It’s A Choice

A-choice.png
 

Everyday I get out of bed, have a shower, and start my day. Some days look different than others but they all consist of nausea, fatigue and extreme pain.

When I was first diagnosed with Erdheim-Chester disease (a rare form of cancer) five years ago, I made a promise to myself that I would always make everyday the best I could. Do one thing a day that makes life worth living and always be thankful for each and everyone of those days.

I understand how easy it would be to bury my head in a pillow and not get out of bed. Allowing fear, anxiety and depression to take over my every thought. That is not what I choose to do. Life is a journey for all of us, for some life can seem easy and for others excruciating. Whatever the case may be, there can be brightness, you just have to want to see it.

I chose not to be a professional victim anymore.

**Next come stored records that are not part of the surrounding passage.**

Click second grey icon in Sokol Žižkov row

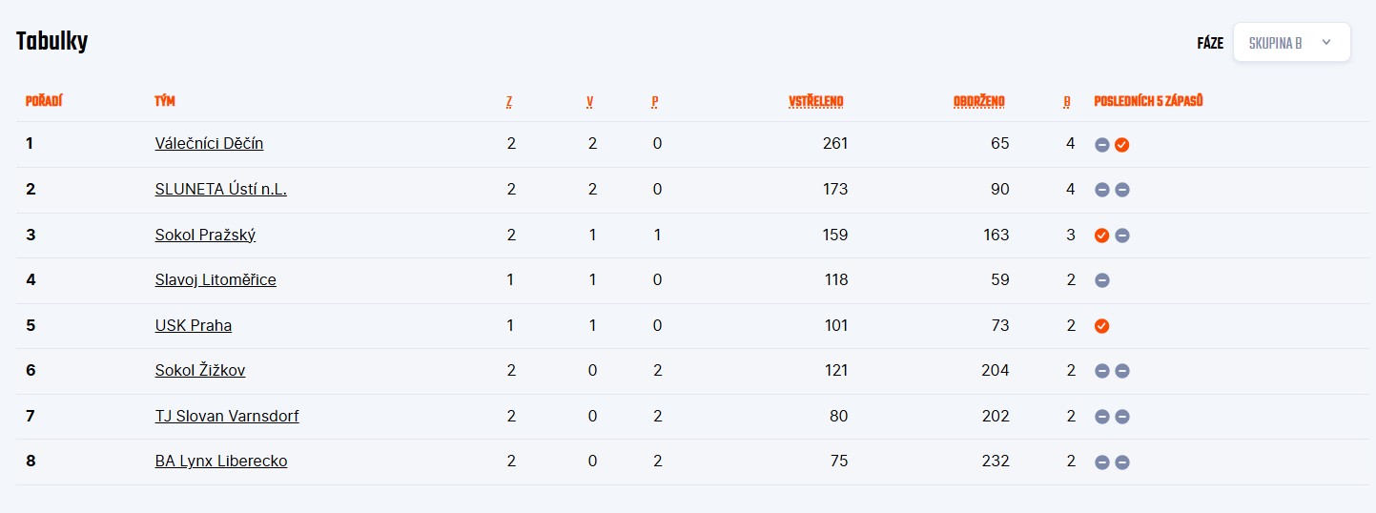[x=1122, y=371]
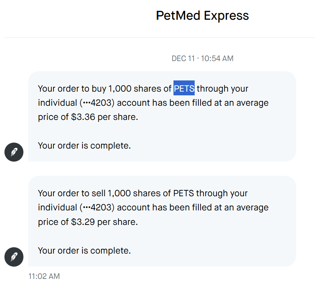Click the DEC 11 · 10:54 AM timestamp

(x=202, y=58)
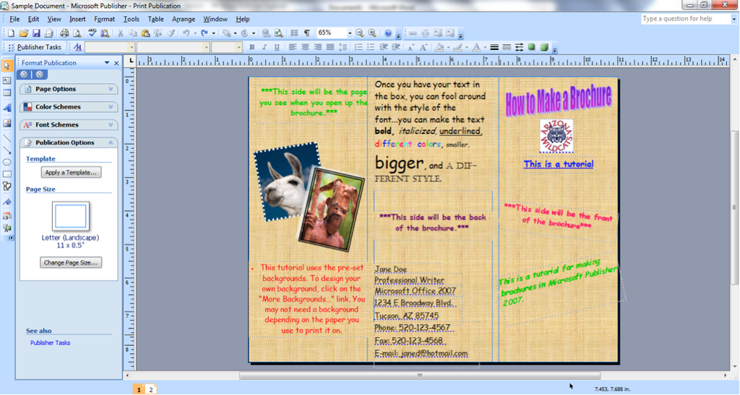
Task: Click the Font Color button
Action: tap(476, 48)
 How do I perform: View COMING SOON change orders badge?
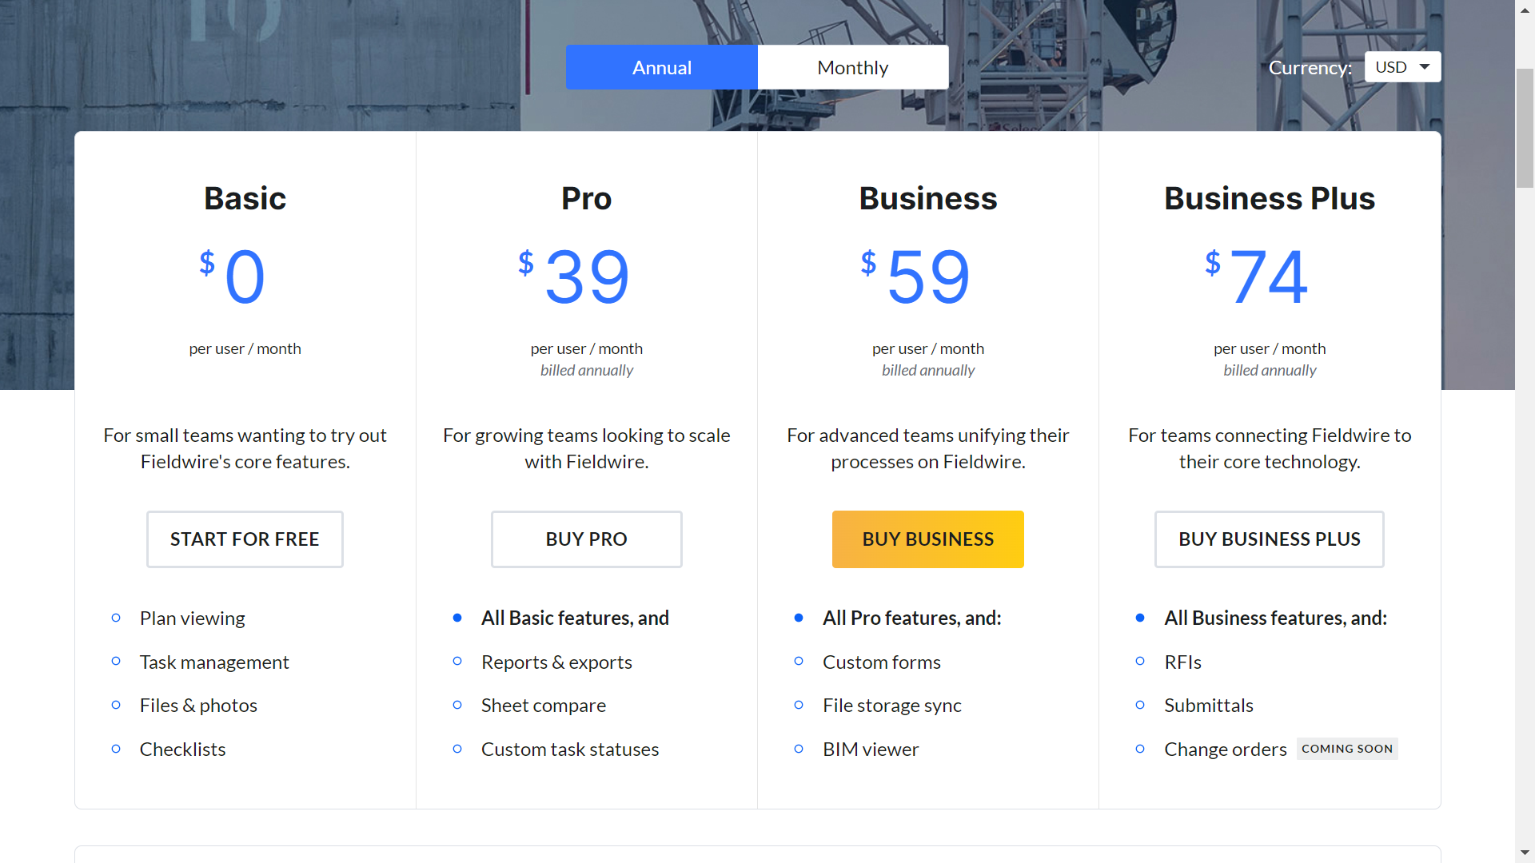tap(1346, 750)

I am 47 years old and am so thankful for my wonderful crazy life. There are babies who don”t make it into this world, children who have suffered unbearable pain and so many more that don’t get to see how wonderful this world can be.

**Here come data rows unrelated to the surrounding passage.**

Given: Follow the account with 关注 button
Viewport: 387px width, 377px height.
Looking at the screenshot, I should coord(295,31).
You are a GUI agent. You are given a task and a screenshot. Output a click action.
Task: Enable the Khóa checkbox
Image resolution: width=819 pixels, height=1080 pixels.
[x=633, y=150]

At times it can be so dark, living in today’s society is hard in itself. The dangers we all face with the lack of respect and grace.

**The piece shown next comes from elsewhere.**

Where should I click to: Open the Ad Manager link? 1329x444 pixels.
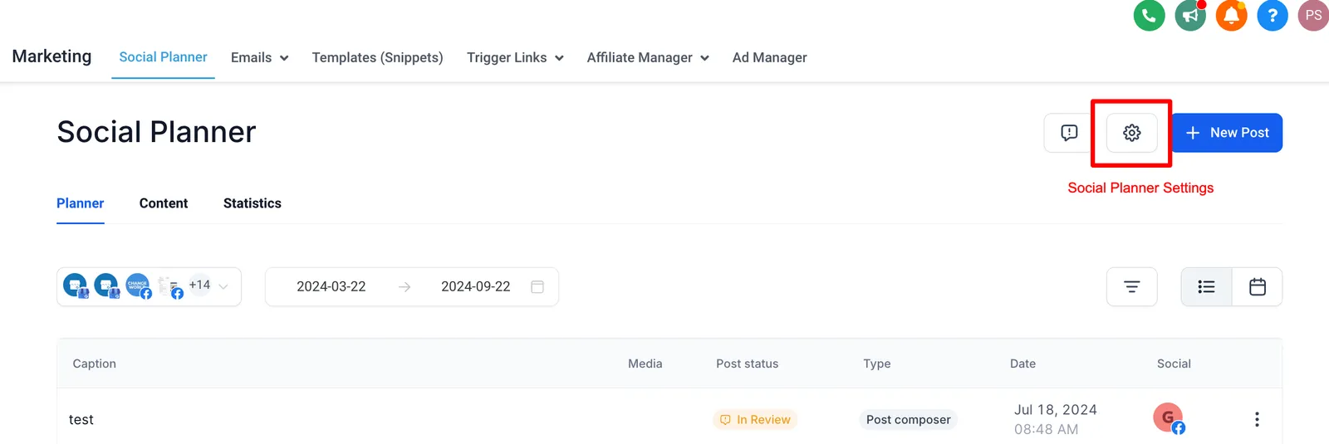click(x=770, y=57)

I lived so much of my life wanting everyone to like me and wanting to be accepted. What I have realized is that it’s impossible and unnecessary. The people who know me and love me for all that I am are all I need. In my world, I choose to focus my precious time and energy on the positive and good in my life, knowing I am someone who is not malicious or full of hate. I make mistakes like every other human being, and that’s ok. I learn and listen, and for that I am proud.